Yes, it was, and it was good right from the start. In 1963, Peter Parker was the only Marvel character (aside from the Thing) with relatable, everyday problems. That alone would make him among the most likable Marvel characters, but his reactions to these problems is what really separated him from the pack. Peter didn’t always have heroic reactions to his troubles; specifically, he fantasizes about harming, or letting harm come to, Flash Thompson on numerous occasions, only to relent and do the right thing. A lot of comic book characters alter-egos at the time (especially those at DC, but also Donald Blake and Henry Pym) were bland and saintly; giving Peter a dark side, even one that is fleeting, worked wonders for this title.

It helps that the creative team (Stan Lee and Steve Ditko) was constant throughout the year. The first two issues were good, but not great —- the shorter stories were clearly intended for publication in Amazing Fantasy before it got cancelled —- but the book really hit its stride when they started publishing full-length stories in #3.

The villains from 1963 were memorable, too, which makes a lot of these stories both fun and historically important. The Chameleon, Doctor Doom, Doctor Octopus, Lizard, Sandman, Tinkerer, and Vulture (twice!) all face-off against Spidey in these issues. There were no stereotypical one-off science fiction monsters in these issues, these would become recurring characters thanks to the depth that they showed in these issues.

What About the Sub-Plots and Continuity?

It can be fun to track the minor story points throughout a year’s worth of comics to see what ideas were developed, which were quietly dropped, and what weird trends emerged.

  • Peter’s late Uncle Ben was the sole breadwinner in the house, so Peter tried to make money as Spider-Man.

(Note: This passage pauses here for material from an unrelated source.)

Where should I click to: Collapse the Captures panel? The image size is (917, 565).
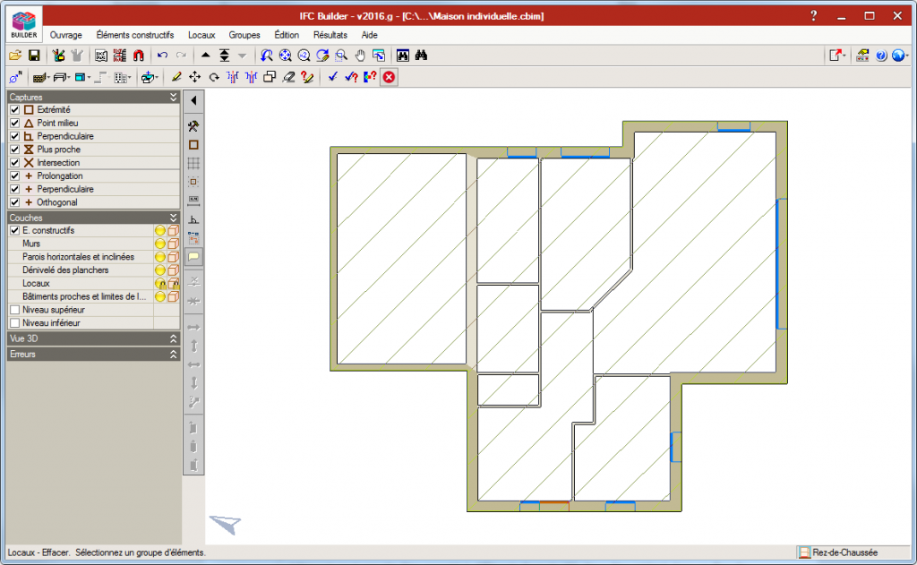click(x=174, y=97)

It didn’t work out, because he wouldn’t reveal his true identity. As a photographer for the Daily Bugle, though, he managed to pay their rent for an entire year with his first paycheck!
  • The Daily Bugle (and Now! magazine, also run by J. Jonah Jameson) are strongly against Spider-Man from the very start. Most of the characters that we see (police, students, etc.) don’t believe the negative press, though.
  • Spider-Man’s Spidey Sense appears for the first time in these issues, although it is usually used as a radar to track bad guys, rather than an instinct.
  • Spider-Man ran out of web fluid twice, but redesigned his uniform so he can carry more web fluid going forward. It’s nice that this plot contrivance was only used a couple of times before the character solved the problem.
  • Two different people (the Chameleon and Flash Thompson) disguised themselves as Spider-Man this year.
  • The Chameleon and Doctor Doom both contacted Spider-Man through special radio waves this year because they both deduced that Spider-Man (and spiders in general!) can sense a particular wavelength.
  • While Peter is unpopular at school, his classmates —- particularly Flash Thompson and Liz Allan —- are big fans of Spider-Man.
  • We have Spidey’s first secret identity scare when his mask rips while fighting the Sandman.
  • For being a total geek, Peter is at least not completely ignored by the opposite sex. He got (and later cancelled) a date with Liz Allan, and has a flirtatious relationship with Betty Brant at the Daily Bugle.